All Saints and All Souls: All Souls 2018
Today is the Commemoration of all the Faithful Departed. Commonly referred to as All Souls’ Day, it is an invitation for us to prayerfully remember those who have passed away. We pray that the faithful departed may enter the full beatific vision of union with God, thus seeing God face to face.
The first historical evidence for a celebration such as All Souls’ Day comes from St. Isadore of Seville, who died in 636. It gradually spread until Rome accepted it in the 13th century. However, the practice of praying for the dead goes back to St. Paul and the early church.
Tertullian, one of the Church Fathers, is the first to mention prayers for the dead: “The widow who does not pray for her dead husband has as good as divorced him”. This passage occurs in one of his later writings, dating from the beginning of the 3rd century. Subsequent writers similarly make mention of the practice as prevalent.

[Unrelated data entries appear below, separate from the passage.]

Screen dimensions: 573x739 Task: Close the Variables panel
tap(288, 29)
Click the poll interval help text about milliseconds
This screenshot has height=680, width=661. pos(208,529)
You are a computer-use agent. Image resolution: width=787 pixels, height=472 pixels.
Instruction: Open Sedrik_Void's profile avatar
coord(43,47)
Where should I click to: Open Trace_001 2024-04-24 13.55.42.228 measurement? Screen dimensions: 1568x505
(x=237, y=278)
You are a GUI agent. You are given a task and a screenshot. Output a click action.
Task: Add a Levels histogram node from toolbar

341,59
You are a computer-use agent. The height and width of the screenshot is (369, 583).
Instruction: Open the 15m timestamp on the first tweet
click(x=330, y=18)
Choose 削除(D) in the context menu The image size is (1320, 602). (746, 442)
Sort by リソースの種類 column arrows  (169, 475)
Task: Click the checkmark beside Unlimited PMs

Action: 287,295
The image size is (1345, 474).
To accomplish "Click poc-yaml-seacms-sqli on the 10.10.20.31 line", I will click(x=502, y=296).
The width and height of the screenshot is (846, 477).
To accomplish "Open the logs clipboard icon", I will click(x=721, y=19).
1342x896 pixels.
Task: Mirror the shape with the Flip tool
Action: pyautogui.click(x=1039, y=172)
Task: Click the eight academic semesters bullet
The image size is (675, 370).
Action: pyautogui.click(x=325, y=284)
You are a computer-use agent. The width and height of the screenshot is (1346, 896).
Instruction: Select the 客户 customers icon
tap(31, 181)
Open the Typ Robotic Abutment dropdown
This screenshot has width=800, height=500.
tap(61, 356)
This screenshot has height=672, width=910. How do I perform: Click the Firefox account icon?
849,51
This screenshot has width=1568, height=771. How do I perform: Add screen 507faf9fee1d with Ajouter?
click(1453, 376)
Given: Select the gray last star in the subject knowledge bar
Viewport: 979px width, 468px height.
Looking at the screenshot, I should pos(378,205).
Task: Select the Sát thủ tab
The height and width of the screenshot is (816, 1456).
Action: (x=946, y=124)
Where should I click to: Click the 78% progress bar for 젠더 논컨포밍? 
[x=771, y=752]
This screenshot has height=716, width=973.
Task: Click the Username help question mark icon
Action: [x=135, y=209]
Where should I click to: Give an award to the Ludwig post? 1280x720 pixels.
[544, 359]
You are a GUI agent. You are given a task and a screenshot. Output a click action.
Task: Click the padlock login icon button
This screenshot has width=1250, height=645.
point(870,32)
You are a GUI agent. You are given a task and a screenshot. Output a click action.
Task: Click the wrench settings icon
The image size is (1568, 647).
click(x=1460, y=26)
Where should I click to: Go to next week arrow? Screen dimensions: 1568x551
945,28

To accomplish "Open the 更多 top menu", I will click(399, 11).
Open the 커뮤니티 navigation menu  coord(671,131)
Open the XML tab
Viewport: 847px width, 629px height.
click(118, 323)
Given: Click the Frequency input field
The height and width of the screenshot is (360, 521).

The celebration of All Souls’ Day is also an opportunity for us to reflect on the inevitability of our own death and how we want to prepare for it. I have lived and worked with many older Jesuits over the years.
One of my assignments involved overseeing the Jesuits in Rene Goupil House, our Jesuit infirmary. As such, I have had an amazing opportunity to witness old age, illness, and death, and the differing ways that people deal with it. I’m learning a lot about how I want to age and face death.
I know that I can’t control what will happen to my body between now and my death, nor can I set the means of my death. I’ll admit that I pray not to go through dementia or a lingering physical illness. Like most of us, I want to be dead before I hit the floor, or to not wake up some morning.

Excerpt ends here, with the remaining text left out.